Hoy es uno de esos días en los que me excita ir al banco. Sin trampa ni cartón ni mujeres elegantes dentro de él. A mediados de mes toca pagar el correspondiente recibo que, omitiré por esta vez explicar a qué pago corresponde. Siempre lo entrego dentro de un maletín por comodidad y misterio. Algo así como:

Misterio maletín Pulp Fiction. Sexo en Marte escritos e historias.

Lo curioso es que esta mañana no ha habido largas esperas en las que escudarme para sacar el móvil y mirar notificaciones. Al grano caballero. Poco después de apoyar mi trasero en el asiento he mirado a mi fiel banquero. La fidelidad con la que nos decimos los buenos días con un par de miradas es espeluznante.

-Buenos días, ¿qué tal llevas la semana? -me ha preguntado.

-Si no fuera porque tengo que visitarte, cojonuda. -he contestado.

-Bien, todo mío y reluciente como siempre.

Después del rigor saludo el banquero ha abierto el maletín para extraer el papel. Un dato a añadir es que no me gusta darlos con cerrojo ni números ni tampoco combinaciones, porque es lo más chabacano que puede haber en la vestimenta de un …………….. . Además de eso yo soy un tipo que siempre va con prisa, y odio tener que aprenderme una combinación secreta que solo va a servir para estas ocasiones, para abrir un jodido maletín. Mientras meditaba sobre los distintos maletines, el personal del banco ya había pasado como unas siete veces el lector sobre el código de barras del papel.

-Dichosa nuevas tecnologías. -A dejado caer para él mismo.

-La verdad es que a veces en vez de adelantar, volvemos a la época del homo sapiens… y hoy precisamente tengo bastante prisa -he dicho.

-Tranquilo, voy ha cobrarlo como en los viejos tiempos. -me ha respondido.

Mientras el manitas de los números tecleaba sin parar he echado la vista atrás. Mi cabeza ha girado como si estuviera en un Seat 600 a punto de echar marcha atrás. Habían cuatro personas esperando en la cola. Las 13:26 exactamente. ¡Que pánico tú!

-Ya está! Todo correcto! Que tenga un buen día.

-Muy bien mi fiel amigo. Por cierto, ese móvil que tienes encima de la mesa, ¿es tuyo? -he preguntado con bastante curiosidad.

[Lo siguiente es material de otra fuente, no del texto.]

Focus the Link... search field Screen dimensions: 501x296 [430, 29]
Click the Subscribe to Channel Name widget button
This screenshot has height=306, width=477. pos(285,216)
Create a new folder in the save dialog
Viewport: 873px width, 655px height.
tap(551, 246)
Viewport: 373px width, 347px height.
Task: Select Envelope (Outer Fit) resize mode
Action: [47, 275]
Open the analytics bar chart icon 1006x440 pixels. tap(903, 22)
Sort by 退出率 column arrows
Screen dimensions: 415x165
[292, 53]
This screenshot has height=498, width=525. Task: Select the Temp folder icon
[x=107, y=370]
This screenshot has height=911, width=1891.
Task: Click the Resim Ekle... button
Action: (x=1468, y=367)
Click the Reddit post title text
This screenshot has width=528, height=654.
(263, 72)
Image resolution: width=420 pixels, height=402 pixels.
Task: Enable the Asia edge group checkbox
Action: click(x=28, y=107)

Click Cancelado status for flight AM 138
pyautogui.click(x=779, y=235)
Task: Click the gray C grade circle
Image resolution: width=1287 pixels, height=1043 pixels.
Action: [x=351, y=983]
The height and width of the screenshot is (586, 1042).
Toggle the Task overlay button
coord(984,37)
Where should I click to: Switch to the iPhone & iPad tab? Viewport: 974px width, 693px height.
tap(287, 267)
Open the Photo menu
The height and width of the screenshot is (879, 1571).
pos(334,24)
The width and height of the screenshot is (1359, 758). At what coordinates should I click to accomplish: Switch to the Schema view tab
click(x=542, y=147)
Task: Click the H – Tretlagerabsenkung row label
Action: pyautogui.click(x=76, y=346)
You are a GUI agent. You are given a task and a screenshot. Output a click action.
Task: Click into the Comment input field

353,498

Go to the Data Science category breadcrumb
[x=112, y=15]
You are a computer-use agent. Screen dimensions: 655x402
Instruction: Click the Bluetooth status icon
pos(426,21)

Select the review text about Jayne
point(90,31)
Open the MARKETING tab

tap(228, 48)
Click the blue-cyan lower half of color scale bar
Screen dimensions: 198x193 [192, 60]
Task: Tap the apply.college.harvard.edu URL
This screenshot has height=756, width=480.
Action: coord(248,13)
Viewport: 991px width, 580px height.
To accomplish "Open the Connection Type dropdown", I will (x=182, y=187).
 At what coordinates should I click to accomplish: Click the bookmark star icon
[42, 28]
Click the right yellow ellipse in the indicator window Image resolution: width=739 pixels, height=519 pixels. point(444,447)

-Si, es un Iphone. -me ha soltado con expresión de seguridad.

-Haaaaam. ¿Y no son complicados de manejar? Dicen que llevan encriptados todos los datos y solo la corporación de Apple puede desbloquearlo. Los atentados de no se que lugar se perpetuaron con un móvil de iguales características. Quizá la pantalla es demasiado grande para llevar tantas cosas en el bolsillo, ¿qué me dices? -he dicho.

-Supongo. Espero que tenga buena tarde. -ha dicho el banquero.

-Simplemente lo preguntaba porque últimamente con la cantidad de noticias que dan sobre el robo de contraseñas en las grandes multinacionales… pues a uno le da que pensar. Entre claves y números yo ya no dispongo de dinero en efectivo para comprar libretas, coger un bolígrafo dejarlas anotadas. ¿sabes? Igual con un móvil como el tuyo podría prescindir de dichosos papeles. En fin, lo mismo digo, buena tarde.

Al terminar de decir la última palabra la cabeza de mi confiado banquero ha hecho una seña entre la afirmación, la buena voluntad de desear suerte y el alivio. Tras quedarme con esto último le he preguntado:

-Perdona que haya molestado, pero mi abuelo siempre me dijo que los clientes siempre tienen la razón jeje. -he dicho con recochineo.

-Supongo que su abuelo tiene razón aunque la verdad se traducen en que me quedan dos minutos para terminar la jornada y aún hay una cola de cuatro personas. -me ha contestado.

-Ya me voy, no te preocupes… por que entre maletines y móviles a mi me joden todos los días el poco tiempo que dispongo.